__Problem requirements__.
Please repeat exactly the lines from the one containing "Given: Click the Oct 20, 2024 axis label" through the last line of the records below, both included, and leave out any pictures.

──────── Data for review

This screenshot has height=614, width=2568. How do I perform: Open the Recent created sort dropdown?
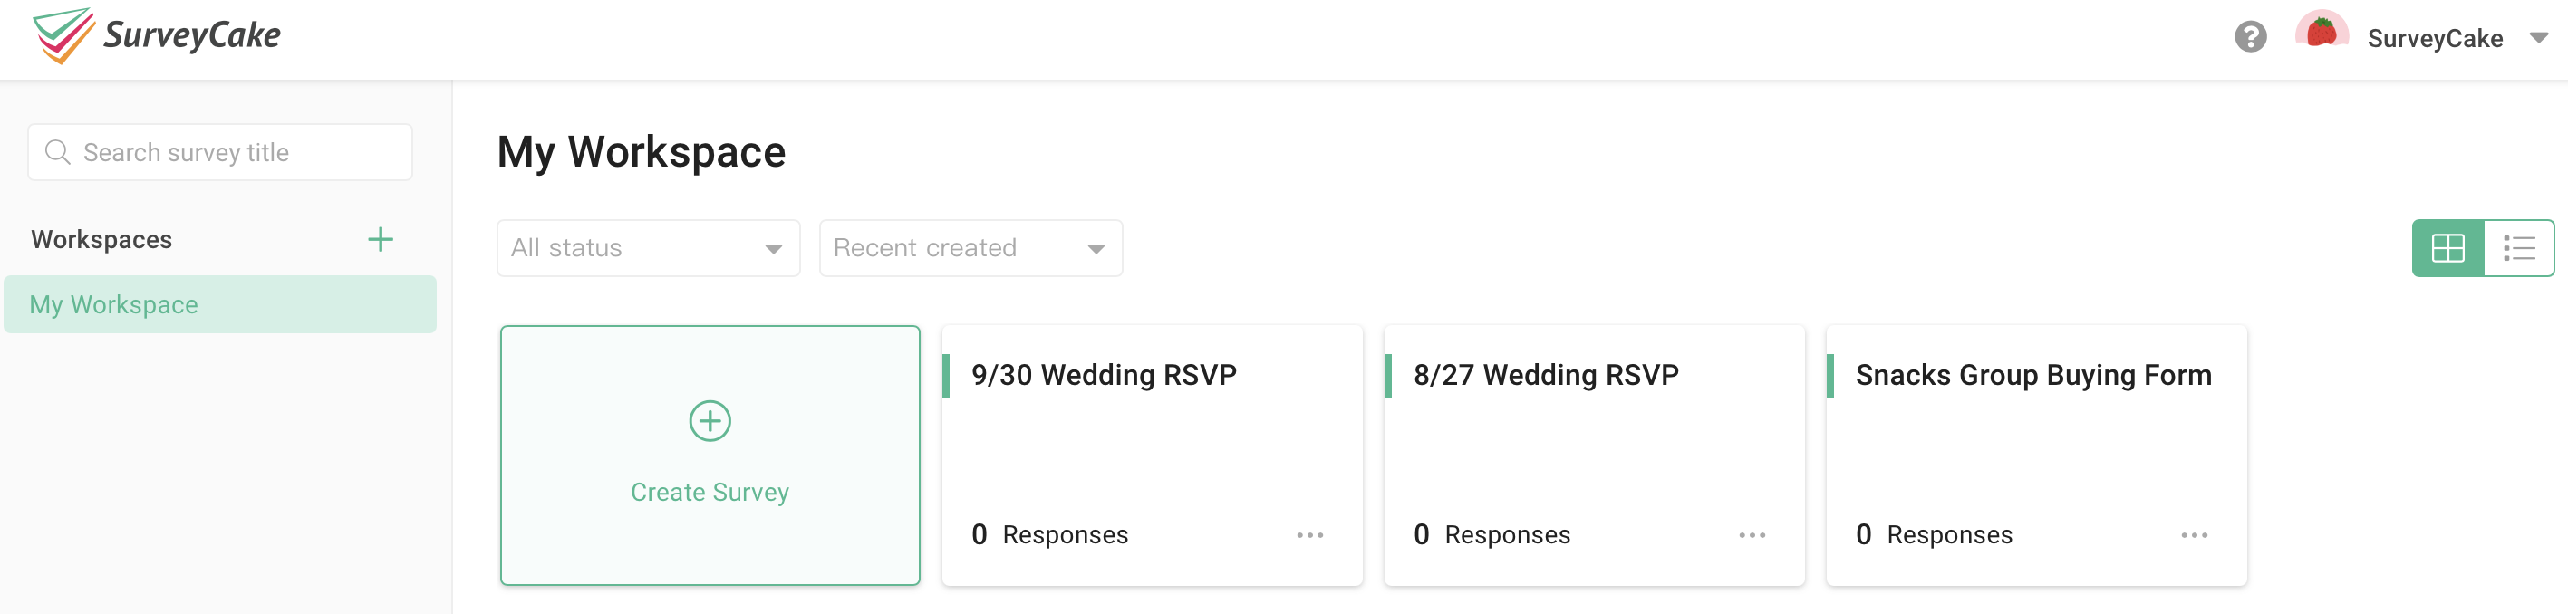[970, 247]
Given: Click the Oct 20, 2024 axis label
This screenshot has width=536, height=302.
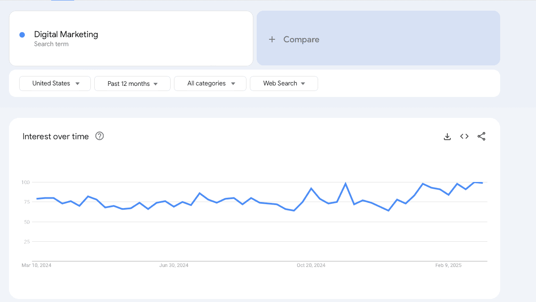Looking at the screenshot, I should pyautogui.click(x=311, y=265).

────────────────

__The answer__.
Given: Click the Oct 20, 2024 axis label
This screenshot has width=536, height=302.
Looking at the screenshot, I should pyautogui.click(x=311, y=265).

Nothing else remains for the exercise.